L'Ajoie de marcher

Flore

Forêts d’Ajoie

L’Ajoie est un terroir riche en forêt

La forêt couvre plus de 40% du territoire régional. Au niveau national, ce taux de couverture se limite à un petit tiers de la surface du pays.  Le tracé du sentier du 100 ème anniversaire de la section Jura du Club Alpin Suisse traverse à de nombreuses reprises un milieu forestier qui mérite notre gratitude et notre émerveillement.

Au service de l’homme durant des millénaires

Avant la présence de l’homme dans cette région, plus des neuf dixièmes de ses sols sont couverts de forêts. Les Romains, puis les Burgondes, commencèrent à défricher le fond des vallées.

Au Moyen Age, des moines conduits par Germain, Randoald et le mythique Fromond continuent ce travail. Progressivement, le paysage est parsemé de clairières :  les premiers pâturages et champs cultivés.  Des villages s’installent le long des ruisseaux ou près de sources en Haute Ajoie.

Longtemps, la mise en valeur de la forêt par l’homme permit d’offrir aux habitants les ressources permettant de survivre, du bois pour le chauffage et la préparation de son alimentation, des poutres et rondins pour l’habitation, des outils ou ustensiles à divers usages. La hache est un outil précieux.  La forêt était une source de nourriture importante (gibier, baies, champignons, également des glands pour nourrir les cochons, les feuilles de frêne comme fourrage d’appoint, le feuillage au sol comme litière pour le bétail et les faînes (fruits du hêtre) consommés même par l’homme en période de disette. Plus tard, l’usage de plus en plus intensif des ressources forestières, notamment le bois à des fins artisanales et préindustrielles (charbon de bois) plongea la société d’alors dans une première « crise des ressources ». Le Prince-Evêque, résidant à Porrentruy, en 1755, prend des mesures de gestion drastiques : plus de défrichement et interdiction des coupes rases. Un peu plus d’un siècle plus tard, la première loi forestière nationale donne un élan séculaire pour une gestion plus durable et, bien patiemment, donne à la forêt jurassienne sa forme actuelle. Un coup d’œil sur l’Ajoie, au Montgremay, par exemple, montre bien une belle ceinture de forêt qui longe la frontière ainsi que les nombreux massifs forestiers séparant les différents bassins versants de la région. Villages, champs et forêts sont bien délimités.
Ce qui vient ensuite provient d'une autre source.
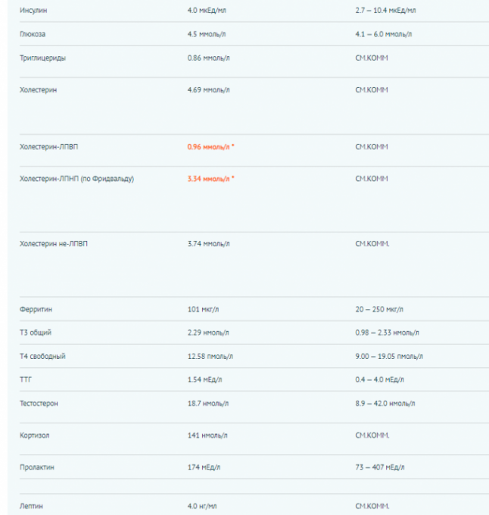Click the СМ.КОММ reference in the Триглицериды row

point(371,58)
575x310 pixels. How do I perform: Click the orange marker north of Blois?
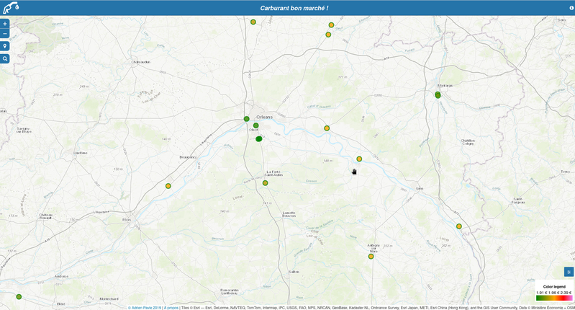[x=168, y=186]
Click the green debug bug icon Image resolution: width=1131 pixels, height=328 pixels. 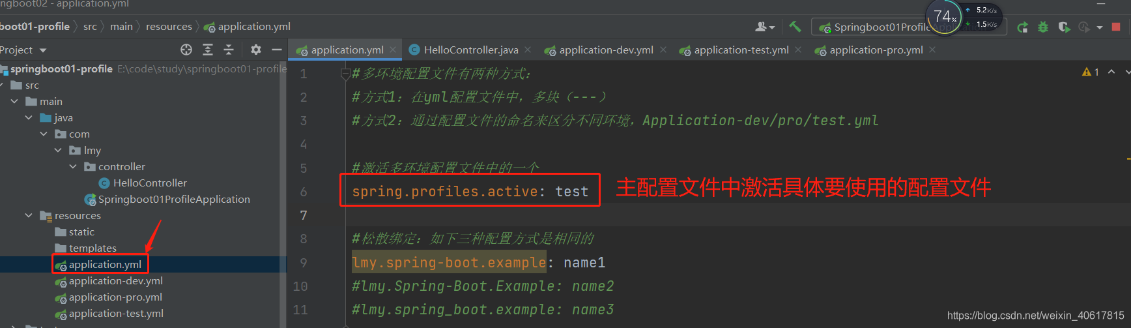(x=1043, y=27)
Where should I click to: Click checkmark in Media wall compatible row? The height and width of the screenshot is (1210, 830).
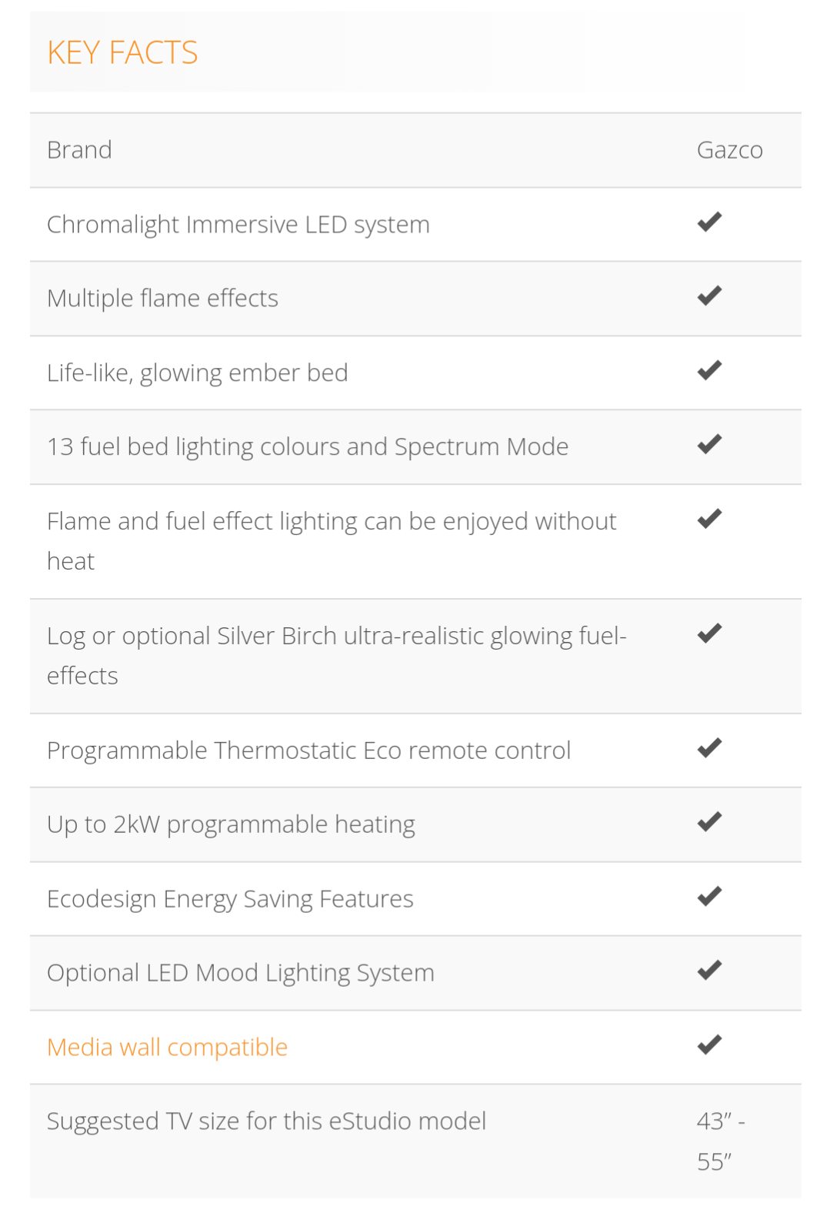(x=709, y=1045)
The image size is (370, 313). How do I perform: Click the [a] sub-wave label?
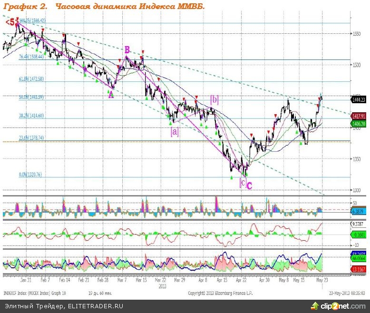175,131
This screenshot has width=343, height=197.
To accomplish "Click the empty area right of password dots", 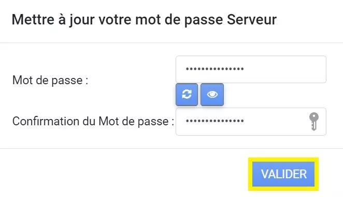I will (x=284, y=69).
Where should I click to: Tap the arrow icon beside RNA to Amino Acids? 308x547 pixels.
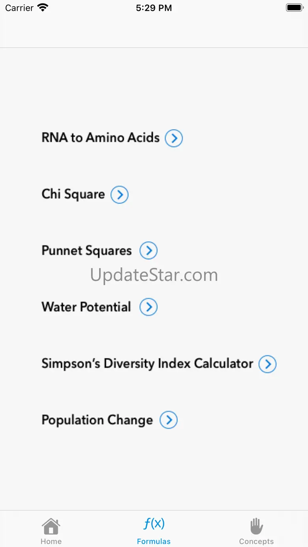pyautogui.click(x=174, y=138)
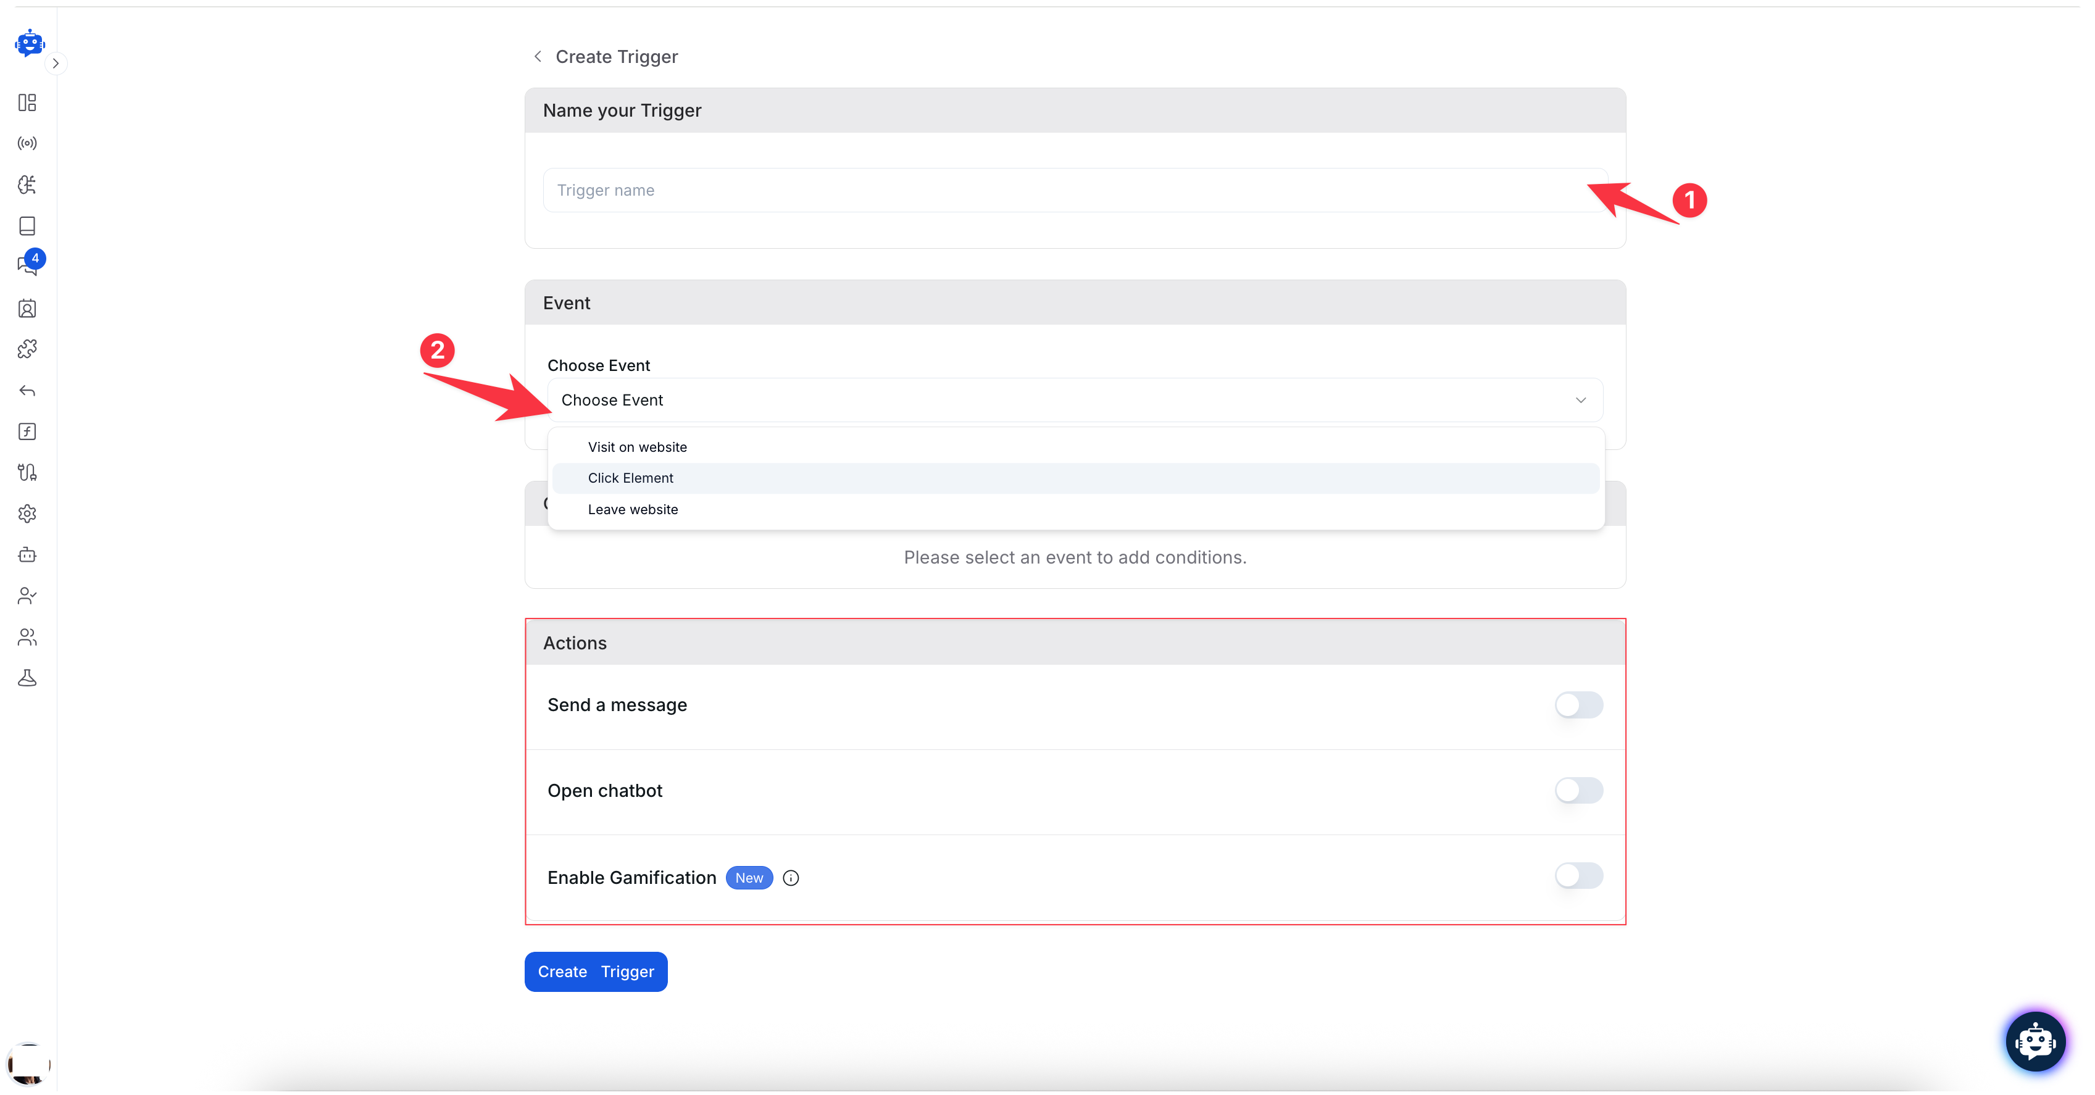The image size is (2095, 1095).
Task: Click the broadcast signal sidebar icon
Action: [27, 143]
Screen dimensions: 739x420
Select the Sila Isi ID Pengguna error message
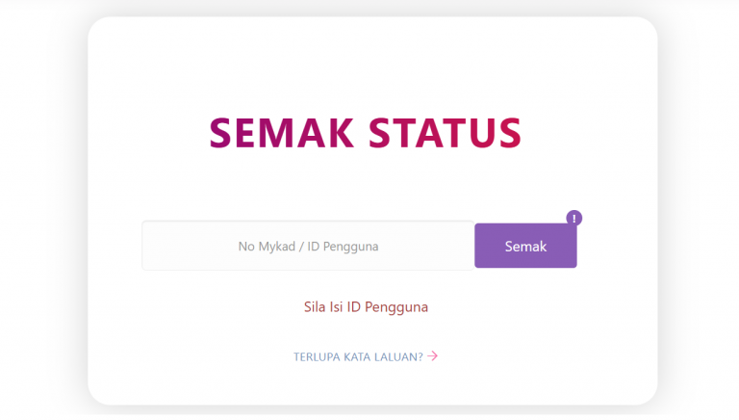coord(366,307)
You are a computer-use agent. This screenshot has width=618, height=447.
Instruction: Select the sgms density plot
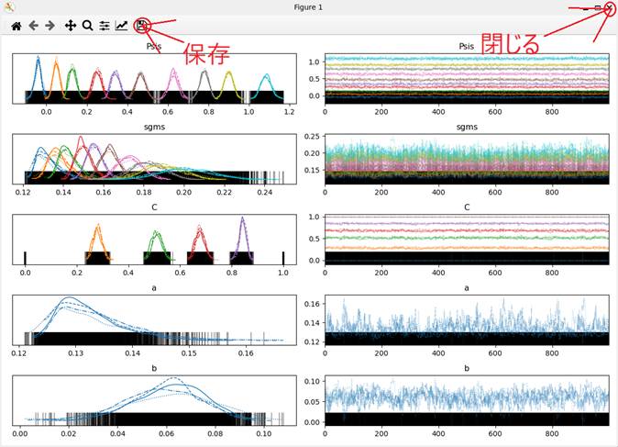[153, 159]
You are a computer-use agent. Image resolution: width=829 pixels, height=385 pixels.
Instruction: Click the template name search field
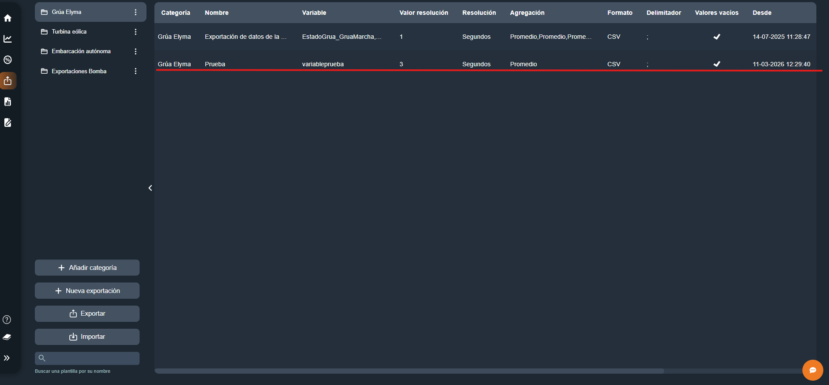pos(92,358)
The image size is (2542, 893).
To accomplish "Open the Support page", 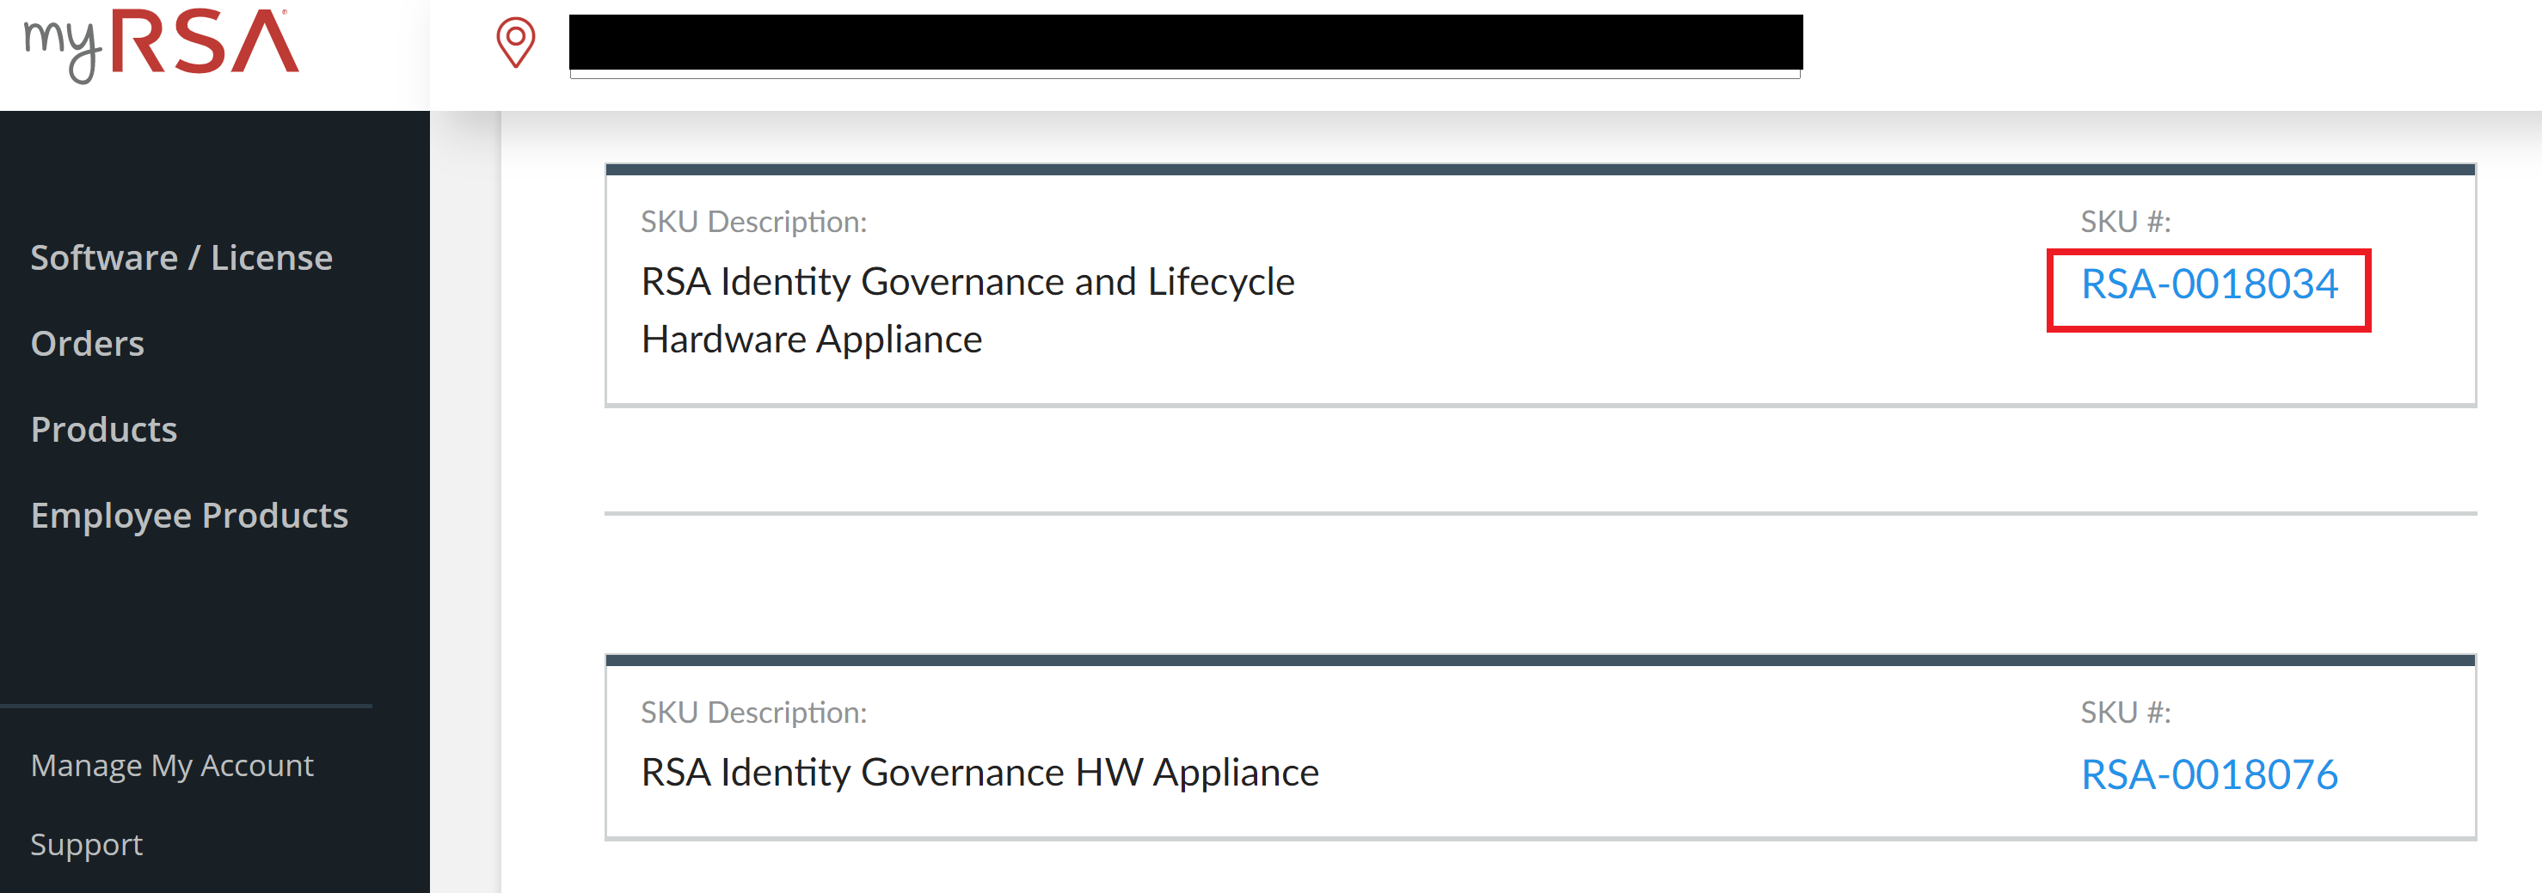I will tap(86, 844).

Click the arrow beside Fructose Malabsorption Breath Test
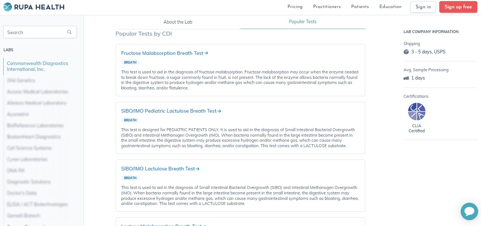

A la découverte d’une forêt, presque idéale

Le parcours alterne, donc : d’abord une vue lointaine de la forêt ; puis son approche permet parfois de longer des lisières et de prendre conscience de leurs richesses puis enfin de la pénétrer.

Une belle lisière offre une entrée de choix. La luminosité et la chaleur du soleil sur les bords de la forêt lui permet de bénéficier d’une végétation riche et variée avec sa litière, sa végétation herbacée, puis ses arbustes (noisetiers, troènes, cornouillers, charmes, églantiers et autres). La présence de ces arbustes protecteurs lui permet d’être un lieu de richesse en végétaux, comme en animaux : petits et grands mammifères, oiseaux, lézards, batraciens, insectes et autres couleuvres. Les fagots de branches mortes et les tas de pierres dans la lisière donnent des coups de pouce supplémentaires à ce déploiement de vie. La mise en place de telles structures est vivement recommandée par les forestiers.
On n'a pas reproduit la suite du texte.